Jean-Baptiste Caillau, UniCA (PR) - Optimal control

Thibaud Kloczko, Inria (IR) - Scientitic computing, dev

Ludovic Rifford, UniCA (PR) - Control, SR geometry, transport

Samuel Vaiter, CNRS (CR) - Optimisation, machine learning

Theme 1 – The dynamics of Neural Networks training

  • Objective 1.2 – Control and machine learning: there and back again (participants: Strasbourg, Nice)
  • Task: Control for neural network analysis (1 postdoc)
  • Objective 1.3 – Scalable solvers and softwares (participants: U. Paris Cité, Nice)
  • Task: Automatic differentiation and control (1 postdoc + 1 engineer)

ResNets as discretised linear control systems

After Agrachev (SISSA), Sarychev (Florence), Scagliotti (TUM) et al:

ResNets are compositions of nonlinear mappings

$$ \Phi = \Phi_M \circ \cdots \circ \Phi_1 $$

where \(M\) is the depth of the neural network and where each building block is of the form (additional term wrt. non-residual networks)

$$ \Phi_l(x) = x + \sigma(W_lx+b_l). $$

For the approximation properties of such compositions see, e.g.,

in the case of non-residual networks. This composition can also be interpretated as the explicit Euler discretisation of the Neural ODE

$$ \dot{x}(t) = \sigma(W(t)x(t)+b(t)), $$

where \(W\) and \(b\) are now functions of time (continuum of layers), controls. Point of view developed, e.g. in Tabuada & Gharesifard:

See also constructive approach for Lipschitz (ReLU-like) activation function in references below:

Alternative point of view: nonlinear in the data \(x\) but linear in the parameters:

$$ \Phi_l(x) = x + G(x)u_l. $$

Composition now interpretated as the discretisation of

$$ \dot{x}(t) = G(x(t))u(t) = \sum_{i=1}^m u_i(t)F_i(x(t)) $$

where the smooth vector fields \( F_1,\ldots,F_m \) are the columns of the nonlinear function \(G\).

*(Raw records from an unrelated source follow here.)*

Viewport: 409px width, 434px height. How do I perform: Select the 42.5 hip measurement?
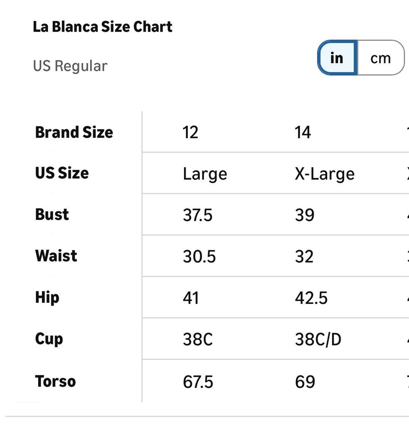click(311, 298)
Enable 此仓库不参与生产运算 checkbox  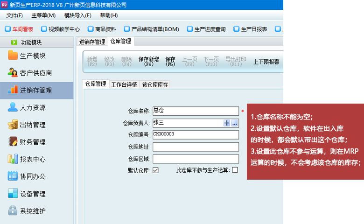tap(235, 170)
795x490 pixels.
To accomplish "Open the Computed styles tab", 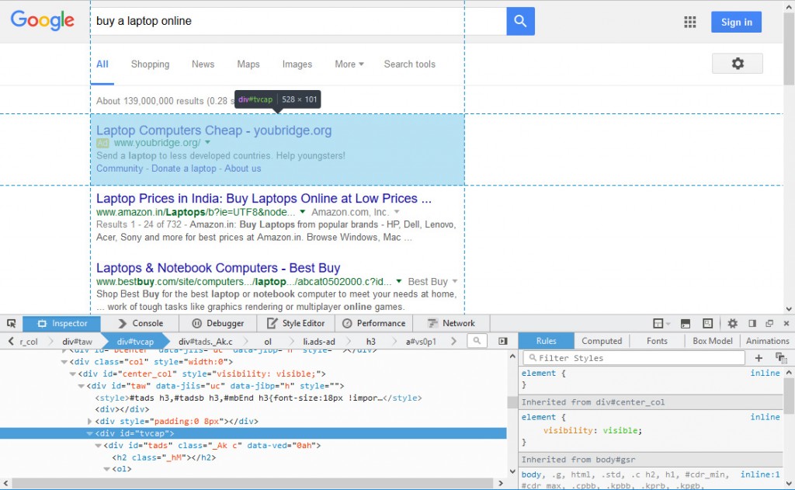I will [x=602, y=341].
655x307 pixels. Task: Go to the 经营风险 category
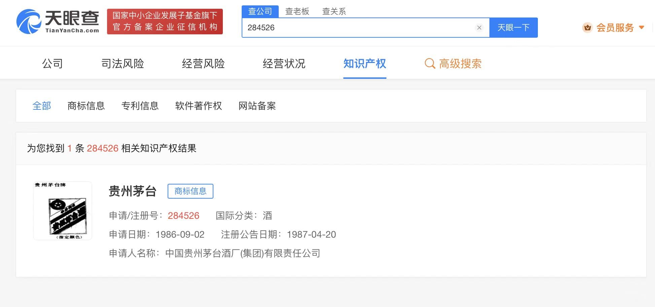[203, 63]
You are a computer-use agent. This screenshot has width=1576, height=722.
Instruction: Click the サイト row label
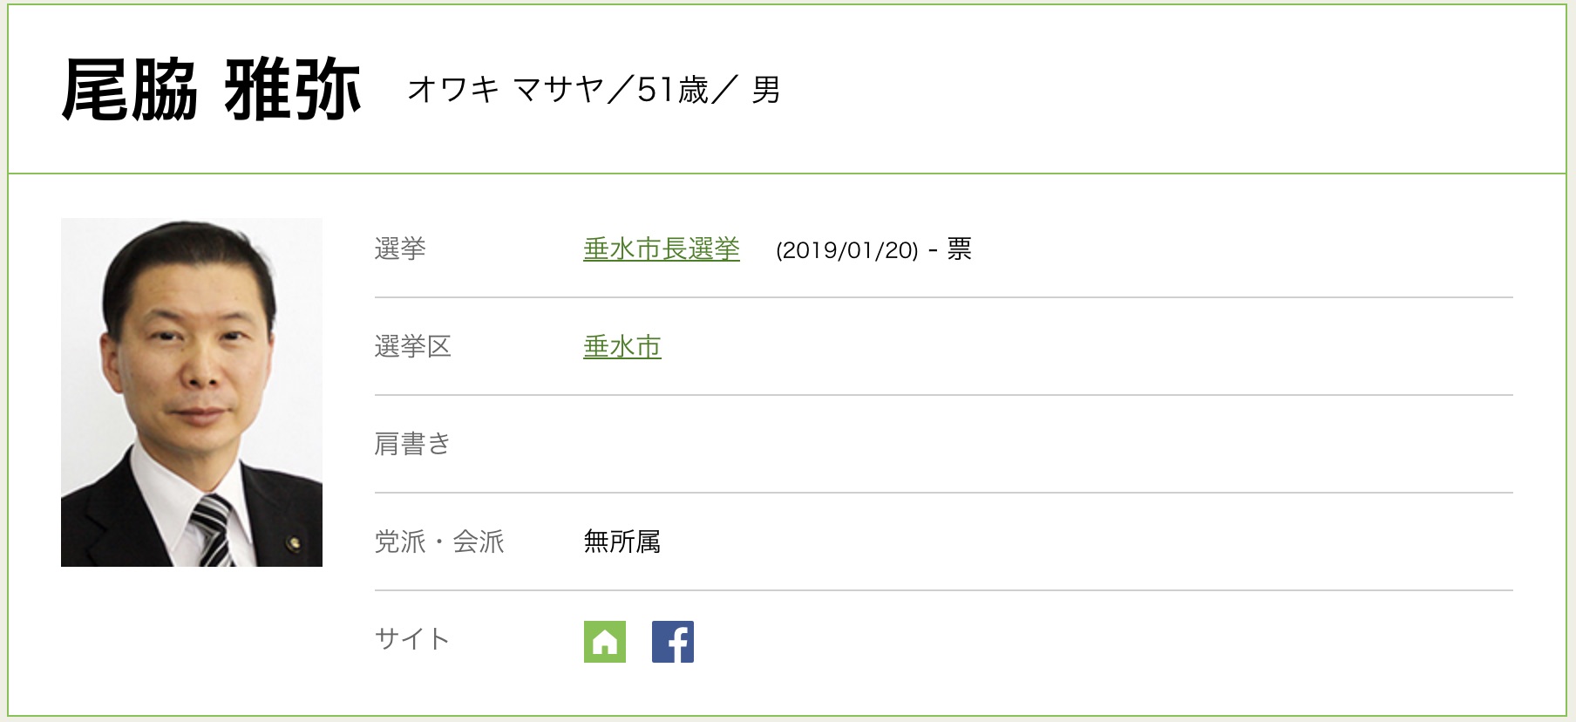[412, 640]
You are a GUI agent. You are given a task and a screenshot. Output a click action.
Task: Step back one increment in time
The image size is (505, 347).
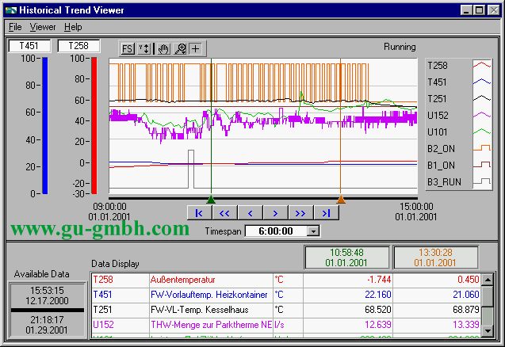click(250, 213)
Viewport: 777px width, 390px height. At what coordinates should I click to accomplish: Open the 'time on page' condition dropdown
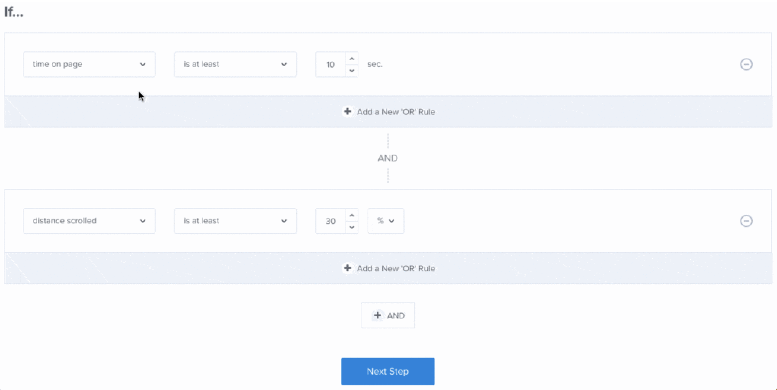[x=89, y=64]
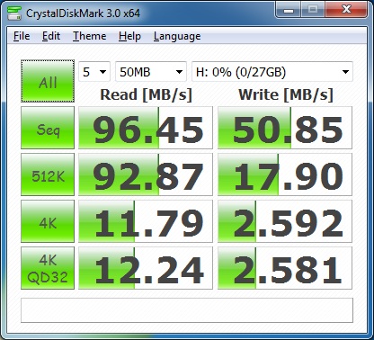Start the 512K random test
The height and width of the screenshot is (340, 374).
[x=48, y=174]
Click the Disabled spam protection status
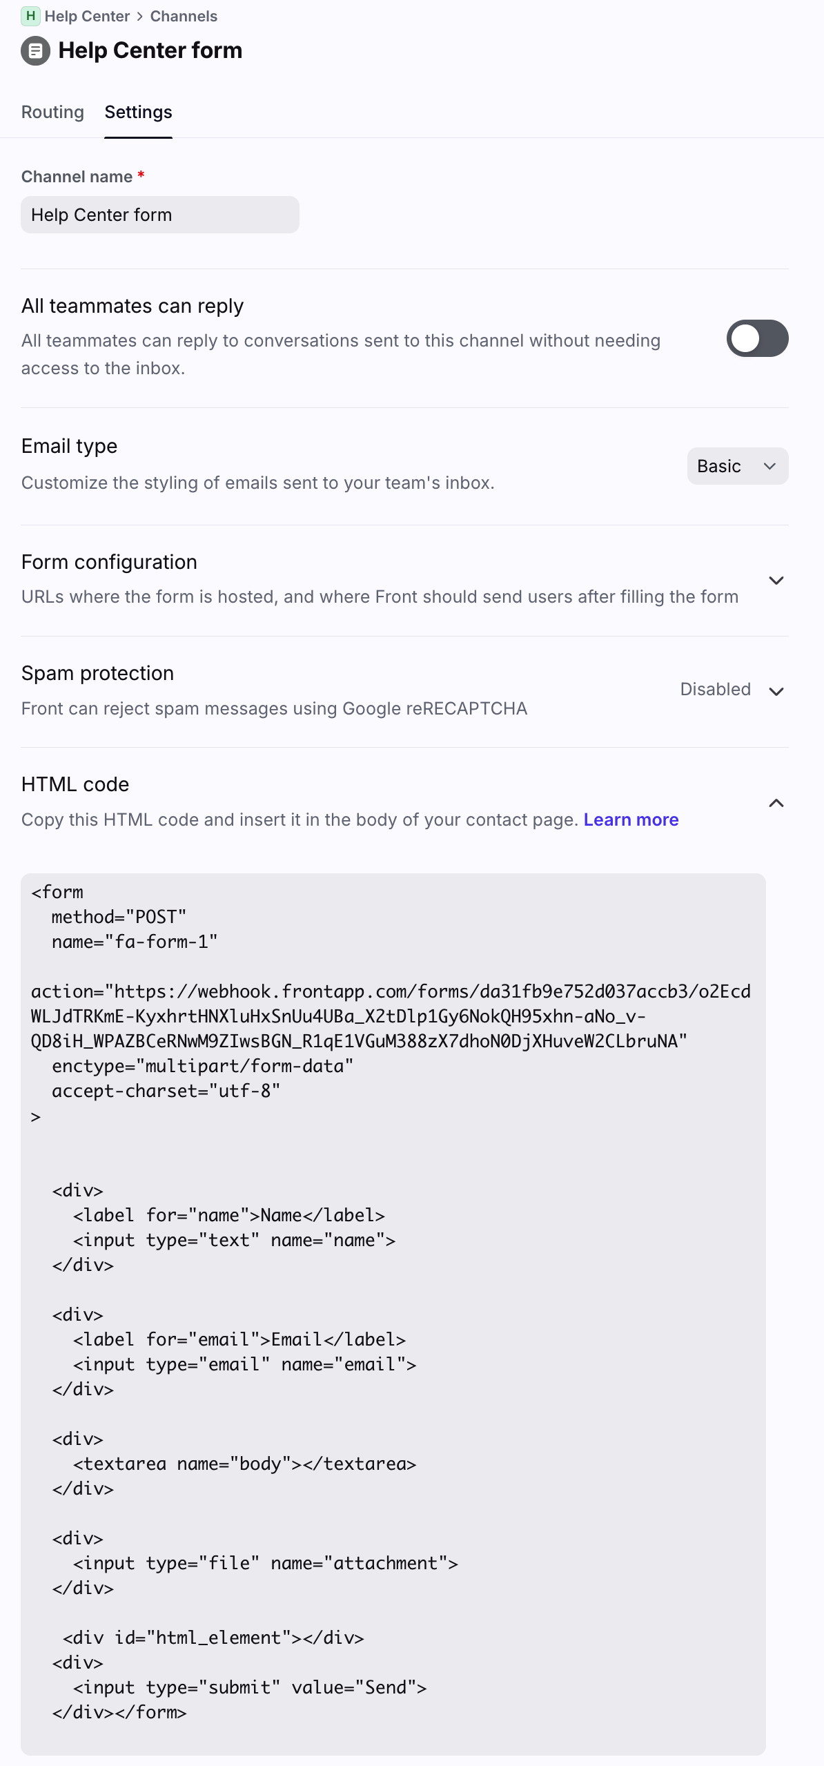The width and height of the screenshot is (824, 1766). coord(715,689)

Ability to learn data (finite or continuum): controllability properties of the control system for ensembles.

Ensembles

Definition. For \(\Theta\) compact subset of \(\mathbf{R}^n\) (set of possibly infinite indices of the data), define an ensemble as a continuous injective map from \(\Theta\) to \(\mathbf{R}^n\). Denote \(\mathscr{E}_\Theta\) the set of ensembles.

Example. For \(|\Theta| = N < \infty\) finite, ensemble = open subset of \( (\mathbf{R}^n)^N \) of pairwise distinct vectors: \( (x_1,\ldots,x_N) \in (\mathbf{R}^n)^{(N)} \).

Exact controllability

For an admissible control \(u\) in \( L^2([0,1],\mathbf{R}^m) \) (+ growth conditions on vector fields), define the time \(1\) flow \( \Phi_u \) of the controlled system

$$ \dot{x}(t) = \sum_{i=1}^m u_i(t)F_i(x(t)) \qquad (1) $$

mapping an initial condition \(x_0\) to \( \Phi_u(x_0) := x(1,u,x_0) \).

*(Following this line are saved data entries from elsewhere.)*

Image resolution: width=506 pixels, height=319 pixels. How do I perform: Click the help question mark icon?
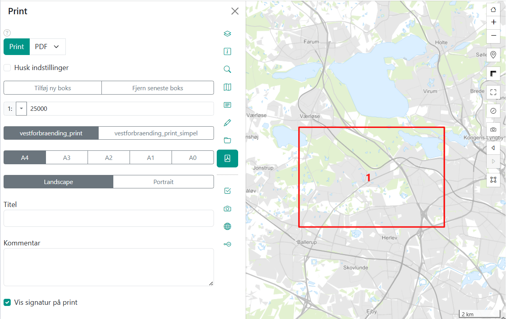pos(7,33)
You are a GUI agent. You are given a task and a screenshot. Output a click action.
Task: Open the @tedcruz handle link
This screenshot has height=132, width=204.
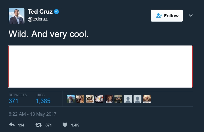pyautogui.click(x=38, y=19)
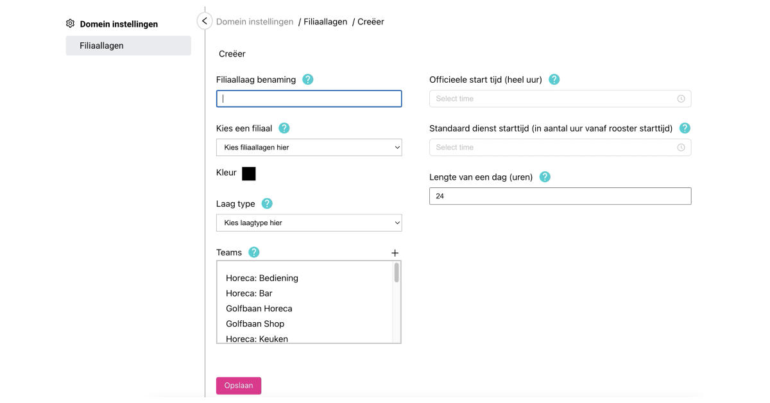770x403 pixels.
Task: Open the Officieele start tijd time picker
Action: click(x=560, y=99)
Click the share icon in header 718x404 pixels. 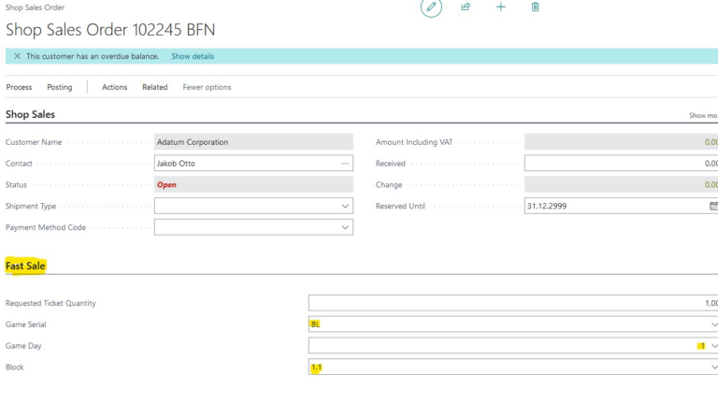466,7
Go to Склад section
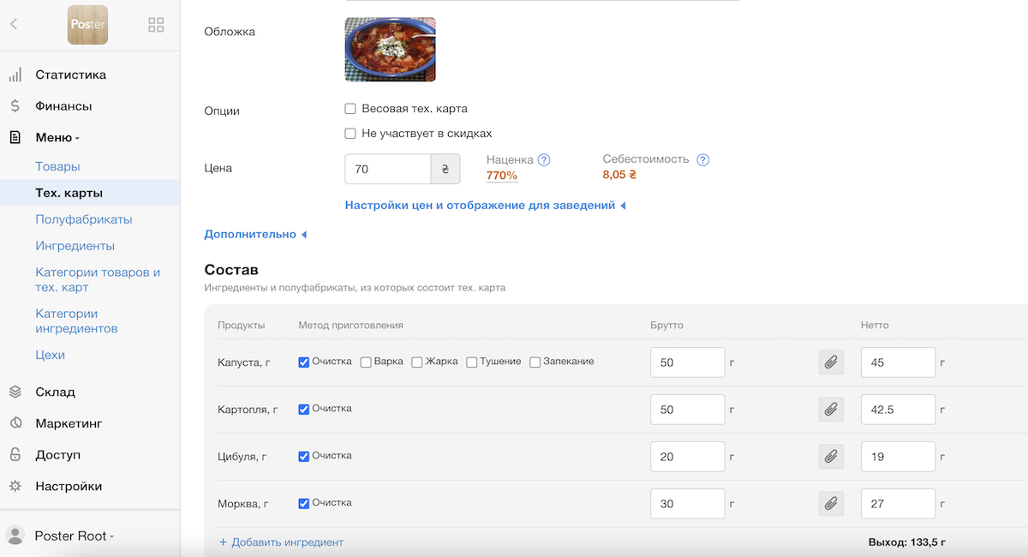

Definition. The control system (1) is said to be controllable on \(\mathscr{E}_\Theta\) if, for any ensembles \(\gamma_0\), \(\gamma_f\), there exists an admissible control \(u\) s.t.

$$ \Phi_u \circ \gamma_0 = \gamma_f. $$

Example. For \(|\Theta| = N\) finite and any ensembles \( (x^0_1,\ldots,x^0_N) \), \( (x^f_1,\ldots,x^f_N) \) in \( (\mathbf{R}^n)^{(N)} \), controllability means that there exists an admissible control \(u\) s.t.

$$ \Phi_u(x^0_j) = x^f_j,\quad j=1,\ldots,N. $$

Theorem. (Agrachev-Sarychev'2020) For \(k \geq 2\) controls, any \(N \geq 1\) and \(k\) sufficiently large, the set of vector fields \( F_1,\ldots,F_m \) s.t. controllability holds on \(\mathscr{E}_\Theta\) with \( |\Theta| = N\), is residual in \(\mathscr{C}^k(\mathbf{R}^n)\).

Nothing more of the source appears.